Ronaldson

Ronaldson_SwanHill07
Ronaldson-Tippett 18-30 'Super Drive'
at the Pioneer Settlement Museum,
Swan Hill, Victoria, Australia in 2007.

Ronaldson & Tippett company

The Ronaldson & Tippett company was formed in 1905 at Ballarat, Victoria to build stationary engines, most notably the 'Austral' series of horizontal hot-bulb oil engines. One of these engines was used in the first prototype tractor, which appeared around 1910 and was a 20 hp machine weighing in at 6 tons. The first production tractor, however, did not appear until 1924 - this was the Ronaldson & Tippett 'Super-Drive', which was based on the US-built Illinois 18-30 'Super-Drive' with its four-cylinder Wisconsin engine.
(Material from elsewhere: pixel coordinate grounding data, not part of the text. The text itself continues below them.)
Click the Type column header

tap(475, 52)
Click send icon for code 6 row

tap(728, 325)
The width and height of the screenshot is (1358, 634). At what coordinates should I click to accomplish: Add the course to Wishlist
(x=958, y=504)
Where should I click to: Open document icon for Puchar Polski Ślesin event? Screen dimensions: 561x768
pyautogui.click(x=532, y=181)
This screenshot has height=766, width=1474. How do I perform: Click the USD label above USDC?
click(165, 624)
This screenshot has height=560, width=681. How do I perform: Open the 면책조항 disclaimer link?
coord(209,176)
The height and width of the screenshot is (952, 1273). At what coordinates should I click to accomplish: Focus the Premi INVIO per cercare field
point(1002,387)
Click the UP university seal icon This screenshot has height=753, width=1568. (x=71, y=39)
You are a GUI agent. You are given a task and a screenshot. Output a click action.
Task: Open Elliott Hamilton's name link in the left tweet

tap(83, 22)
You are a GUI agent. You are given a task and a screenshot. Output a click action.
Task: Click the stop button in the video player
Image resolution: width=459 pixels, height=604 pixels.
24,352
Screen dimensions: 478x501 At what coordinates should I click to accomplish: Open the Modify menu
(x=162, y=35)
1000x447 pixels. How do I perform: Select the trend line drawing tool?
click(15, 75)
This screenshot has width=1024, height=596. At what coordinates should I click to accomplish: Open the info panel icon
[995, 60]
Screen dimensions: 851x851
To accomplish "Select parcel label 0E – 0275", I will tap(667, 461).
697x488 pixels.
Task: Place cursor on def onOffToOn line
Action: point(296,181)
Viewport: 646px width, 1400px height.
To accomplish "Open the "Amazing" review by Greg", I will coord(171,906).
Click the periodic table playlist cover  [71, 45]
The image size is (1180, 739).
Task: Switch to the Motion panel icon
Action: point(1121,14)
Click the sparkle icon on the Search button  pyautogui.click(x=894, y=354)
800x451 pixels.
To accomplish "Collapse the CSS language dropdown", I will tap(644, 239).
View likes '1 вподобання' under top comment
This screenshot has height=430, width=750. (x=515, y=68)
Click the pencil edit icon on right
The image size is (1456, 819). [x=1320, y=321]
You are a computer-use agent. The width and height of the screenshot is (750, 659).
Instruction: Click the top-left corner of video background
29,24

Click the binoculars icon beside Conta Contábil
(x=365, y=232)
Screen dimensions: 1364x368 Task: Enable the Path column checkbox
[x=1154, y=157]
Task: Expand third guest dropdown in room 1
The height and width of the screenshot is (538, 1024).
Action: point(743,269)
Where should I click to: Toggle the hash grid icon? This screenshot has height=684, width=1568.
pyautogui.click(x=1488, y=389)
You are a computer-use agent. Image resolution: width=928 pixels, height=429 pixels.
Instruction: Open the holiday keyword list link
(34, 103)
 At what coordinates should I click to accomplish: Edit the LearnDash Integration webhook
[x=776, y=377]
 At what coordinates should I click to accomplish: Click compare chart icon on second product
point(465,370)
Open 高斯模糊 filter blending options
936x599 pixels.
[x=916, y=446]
At first R & T imported most of the parts for these tractors, but as time went on they began to build more of it themselves (although the engines were always imported); one feature which distinguished the R & T tractor from the Illinois was the enlarged radiator to cope with Australian conditions. In the late 1920s R & T converted the Wisconsin engines to run on diesel fuel, and in the 1930s an uprated 20-36 'Super-Drive' was introduced, with rubber tyres as an option. The company abandoned tractor manufacturing at the end of the decade, but continued to build stationary engines for many more years, and went on to become the largest engine producer in the Southern Hemisphere during the 1940s.